As I ponder it though, I think it becomes more challenging. Linux' emergence
has changed the psychology of the software industry and other industries. You
really have to ponder before Linux and after Linux to start to capture the
magnitude. Before linux, when you bought a computer you paid a company to make
it boot and make it usable. If you wanted to seriously program your PC, you
had a relatively small set of options: C, Pascal, Assembly, maybe BASIC and
then some like databasey type programming platforms of sorts. You had to pay
money to get those tools, not a small amount. You want to look under the hood?
Go to a university and maybe that'll scratch that itch.
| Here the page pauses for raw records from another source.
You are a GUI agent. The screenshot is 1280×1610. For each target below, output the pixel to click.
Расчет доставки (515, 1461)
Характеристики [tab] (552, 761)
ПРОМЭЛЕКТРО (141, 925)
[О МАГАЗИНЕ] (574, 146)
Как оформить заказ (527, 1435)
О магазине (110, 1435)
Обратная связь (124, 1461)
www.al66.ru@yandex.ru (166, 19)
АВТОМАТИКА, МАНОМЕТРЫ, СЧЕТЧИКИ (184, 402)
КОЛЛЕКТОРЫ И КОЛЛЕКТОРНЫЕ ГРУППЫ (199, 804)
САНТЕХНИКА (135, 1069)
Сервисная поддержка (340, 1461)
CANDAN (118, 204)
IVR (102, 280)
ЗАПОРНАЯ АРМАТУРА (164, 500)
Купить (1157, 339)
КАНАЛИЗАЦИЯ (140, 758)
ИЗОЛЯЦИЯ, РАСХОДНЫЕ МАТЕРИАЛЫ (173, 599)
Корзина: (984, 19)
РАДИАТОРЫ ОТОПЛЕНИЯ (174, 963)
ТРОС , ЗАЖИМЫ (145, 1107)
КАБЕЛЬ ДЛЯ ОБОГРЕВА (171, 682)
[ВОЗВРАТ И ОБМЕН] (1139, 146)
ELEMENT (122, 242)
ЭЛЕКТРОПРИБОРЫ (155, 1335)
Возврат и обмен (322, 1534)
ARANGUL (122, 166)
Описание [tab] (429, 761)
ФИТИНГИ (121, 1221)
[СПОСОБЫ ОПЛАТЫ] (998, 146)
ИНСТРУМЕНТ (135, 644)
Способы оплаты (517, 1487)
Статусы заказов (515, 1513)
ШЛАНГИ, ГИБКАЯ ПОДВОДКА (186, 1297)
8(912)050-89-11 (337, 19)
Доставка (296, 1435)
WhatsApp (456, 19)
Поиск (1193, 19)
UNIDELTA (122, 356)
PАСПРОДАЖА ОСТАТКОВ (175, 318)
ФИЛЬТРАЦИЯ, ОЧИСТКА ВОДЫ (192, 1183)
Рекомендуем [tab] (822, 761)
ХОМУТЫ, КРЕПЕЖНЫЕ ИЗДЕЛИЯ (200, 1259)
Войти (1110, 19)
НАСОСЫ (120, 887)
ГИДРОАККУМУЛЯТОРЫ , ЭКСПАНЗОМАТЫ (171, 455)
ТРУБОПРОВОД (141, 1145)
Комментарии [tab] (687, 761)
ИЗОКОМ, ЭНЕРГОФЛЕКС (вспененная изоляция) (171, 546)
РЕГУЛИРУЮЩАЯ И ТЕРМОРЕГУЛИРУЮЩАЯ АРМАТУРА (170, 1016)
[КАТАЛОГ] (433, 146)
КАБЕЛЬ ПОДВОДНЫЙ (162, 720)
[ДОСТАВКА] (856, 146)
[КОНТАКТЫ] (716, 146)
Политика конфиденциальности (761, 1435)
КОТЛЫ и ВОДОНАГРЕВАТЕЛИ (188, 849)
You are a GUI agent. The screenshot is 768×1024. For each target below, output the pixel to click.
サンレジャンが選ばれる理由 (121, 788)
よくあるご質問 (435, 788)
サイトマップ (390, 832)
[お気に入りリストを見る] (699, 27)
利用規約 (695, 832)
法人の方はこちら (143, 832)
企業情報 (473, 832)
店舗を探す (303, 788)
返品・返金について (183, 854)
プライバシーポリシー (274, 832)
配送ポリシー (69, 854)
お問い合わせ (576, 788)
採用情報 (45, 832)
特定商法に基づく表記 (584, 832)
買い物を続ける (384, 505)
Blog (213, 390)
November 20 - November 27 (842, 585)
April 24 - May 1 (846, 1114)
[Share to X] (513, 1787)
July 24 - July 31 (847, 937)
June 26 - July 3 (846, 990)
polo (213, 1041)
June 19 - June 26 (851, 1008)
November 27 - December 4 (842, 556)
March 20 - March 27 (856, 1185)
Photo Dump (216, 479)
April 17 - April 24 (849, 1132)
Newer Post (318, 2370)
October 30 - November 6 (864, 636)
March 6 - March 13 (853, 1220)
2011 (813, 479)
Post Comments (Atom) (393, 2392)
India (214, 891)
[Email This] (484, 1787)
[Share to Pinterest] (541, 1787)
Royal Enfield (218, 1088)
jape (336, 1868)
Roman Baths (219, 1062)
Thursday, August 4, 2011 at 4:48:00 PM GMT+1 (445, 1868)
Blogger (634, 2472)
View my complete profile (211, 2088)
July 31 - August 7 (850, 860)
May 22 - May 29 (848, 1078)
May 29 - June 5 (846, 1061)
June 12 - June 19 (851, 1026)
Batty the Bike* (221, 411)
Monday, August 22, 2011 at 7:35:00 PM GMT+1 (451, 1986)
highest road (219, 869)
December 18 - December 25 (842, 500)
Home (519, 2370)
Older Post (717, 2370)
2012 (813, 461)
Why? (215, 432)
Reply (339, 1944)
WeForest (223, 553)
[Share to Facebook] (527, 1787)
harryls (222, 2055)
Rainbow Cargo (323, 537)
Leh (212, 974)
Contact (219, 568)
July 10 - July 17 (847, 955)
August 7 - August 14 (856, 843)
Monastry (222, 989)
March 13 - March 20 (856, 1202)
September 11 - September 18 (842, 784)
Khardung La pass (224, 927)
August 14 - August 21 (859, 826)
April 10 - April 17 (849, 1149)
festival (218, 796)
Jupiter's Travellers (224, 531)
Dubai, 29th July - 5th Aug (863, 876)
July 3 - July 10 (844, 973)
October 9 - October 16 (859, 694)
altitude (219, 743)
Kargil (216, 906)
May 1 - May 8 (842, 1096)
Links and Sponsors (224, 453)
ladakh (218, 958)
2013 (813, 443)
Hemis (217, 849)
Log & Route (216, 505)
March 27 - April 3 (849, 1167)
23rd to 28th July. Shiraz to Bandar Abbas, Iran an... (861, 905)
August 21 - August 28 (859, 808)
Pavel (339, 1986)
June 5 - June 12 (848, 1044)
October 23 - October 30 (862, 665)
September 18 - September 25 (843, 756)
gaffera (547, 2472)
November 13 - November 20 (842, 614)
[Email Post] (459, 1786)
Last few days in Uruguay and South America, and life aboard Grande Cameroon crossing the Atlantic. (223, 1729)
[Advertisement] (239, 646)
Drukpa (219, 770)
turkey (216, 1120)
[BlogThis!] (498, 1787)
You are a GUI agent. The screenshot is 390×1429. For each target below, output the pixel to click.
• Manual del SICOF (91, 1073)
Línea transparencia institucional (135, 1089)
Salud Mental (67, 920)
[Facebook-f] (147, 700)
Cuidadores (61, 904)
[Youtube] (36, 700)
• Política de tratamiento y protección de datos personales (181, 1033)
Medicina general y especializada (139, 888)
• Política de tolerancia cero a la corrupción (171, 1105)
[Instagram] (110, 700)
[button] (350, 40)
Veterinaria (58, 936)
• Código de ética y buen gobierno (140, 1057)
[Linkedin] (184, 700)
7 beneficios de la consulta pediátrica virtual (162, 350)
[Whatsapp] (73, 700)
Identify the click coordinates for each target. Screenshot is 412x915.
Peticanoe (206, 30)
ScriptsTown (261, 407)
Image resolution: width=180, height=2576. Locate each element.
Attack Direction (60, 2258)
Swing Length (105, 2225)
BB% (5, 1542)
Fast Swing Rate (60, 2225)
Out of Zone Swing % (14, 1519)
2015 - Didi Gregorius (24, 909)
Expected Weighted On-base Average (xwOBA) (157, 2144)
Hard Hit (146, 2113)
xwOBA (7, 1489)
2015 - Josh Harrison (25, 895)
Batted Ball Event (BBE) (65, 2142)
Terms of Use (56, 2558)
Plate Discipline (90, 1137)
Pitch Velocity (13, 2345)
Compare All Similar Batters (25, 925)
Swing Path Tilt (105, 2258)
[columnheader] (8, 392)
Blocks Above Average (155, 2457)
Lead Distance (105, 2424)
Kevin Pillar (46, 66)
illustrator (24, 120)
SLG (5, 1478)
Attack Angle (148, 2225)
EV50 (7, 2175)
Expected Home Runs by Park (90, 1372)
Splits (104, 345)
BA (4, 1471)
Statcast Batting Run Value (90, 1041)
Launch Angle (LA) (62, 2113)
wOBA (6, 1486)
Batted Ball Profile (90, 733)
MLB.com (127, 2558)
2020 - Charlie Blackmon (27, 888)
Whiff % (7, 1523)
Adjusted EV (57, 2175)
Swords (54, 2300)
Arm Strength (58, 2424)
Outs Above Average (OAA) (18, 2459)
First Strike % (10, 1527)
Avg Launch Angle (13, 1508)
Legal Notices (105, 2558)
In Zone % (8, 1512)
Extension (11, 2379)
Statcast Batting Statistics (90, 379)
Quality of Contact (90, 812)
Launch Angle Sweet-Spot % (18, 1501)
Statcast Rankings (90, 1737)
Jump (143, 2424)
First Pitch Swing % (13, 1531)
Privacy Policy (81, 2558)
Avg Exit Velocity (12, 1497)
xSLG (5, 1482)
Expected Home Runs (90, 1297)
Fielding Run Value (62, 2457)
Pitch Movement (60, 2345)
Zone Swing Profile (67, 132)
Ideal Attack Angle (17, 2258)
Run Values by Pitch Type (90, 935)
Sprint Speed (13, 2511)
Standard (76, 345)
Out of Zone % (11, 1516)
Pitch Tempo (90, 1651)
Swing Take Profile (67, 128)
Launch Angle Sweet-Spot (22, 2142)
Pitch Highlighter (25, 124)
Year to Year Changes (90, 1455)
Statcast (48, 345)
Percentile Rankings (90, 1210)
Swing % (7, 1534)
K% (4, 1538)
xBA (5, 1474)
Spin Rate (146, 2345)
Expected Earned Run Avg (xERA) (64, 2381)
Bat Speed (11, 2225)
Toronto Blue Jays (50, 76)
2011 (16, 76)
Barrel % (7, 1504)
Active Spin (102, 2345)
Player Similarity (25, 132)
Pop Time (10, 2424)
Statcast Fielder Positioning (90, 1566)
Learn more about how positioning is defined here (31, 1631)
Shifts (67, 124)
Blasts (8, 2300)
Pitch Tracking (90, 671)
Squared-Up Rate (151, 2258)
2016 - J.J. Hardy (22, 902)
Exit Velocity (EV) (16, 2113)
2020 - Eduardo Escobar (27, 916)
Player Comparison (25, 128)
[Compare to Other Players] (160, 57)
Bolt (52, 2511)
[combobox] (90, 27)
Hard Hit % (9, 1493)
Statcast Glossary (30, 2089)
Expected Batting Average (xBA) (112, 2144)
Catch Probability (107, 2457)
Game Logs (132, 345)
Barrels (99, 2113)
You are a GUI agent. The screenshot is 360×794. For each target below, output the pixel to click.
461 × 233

Programmers were the
nerdiest of the nerds, now they have a degree of coolness in society (a small
one but still some and they make movies about Hackers and stuff.) Things were
just very different, Linux and GNU and others have had and made a gigantic and
revolutionary impact that really has changed the way software dudes think.
Maybe GNU would have done this if Linux didn't show up. Maybe something else
would have come along, seems like there is a social component and people were
ready for it to happen.

That being said, they barely had computers and landed some dudes on the moon,
that was some real fucking cowboy shit. Strapping dudes on to a bomb,
controllably blowing it up and launching them to the moon and then bringing
them back? Alive, with relatively low casualties. That's really big, a whole
lot of people making careers out of that work and a whole lot of luck. The
luck makes me think of it as bigger, if we did it 100 more times, I know we
would have killed a lot more people in the process and it would have maybe
looked a bit more reckless in retrospect.

------
stox
The Alcatel-Lucent 5ESS switch code is larger, more mature, has probably had
more developers over its lifetime, and still, pretty much, runs the whole
phone network.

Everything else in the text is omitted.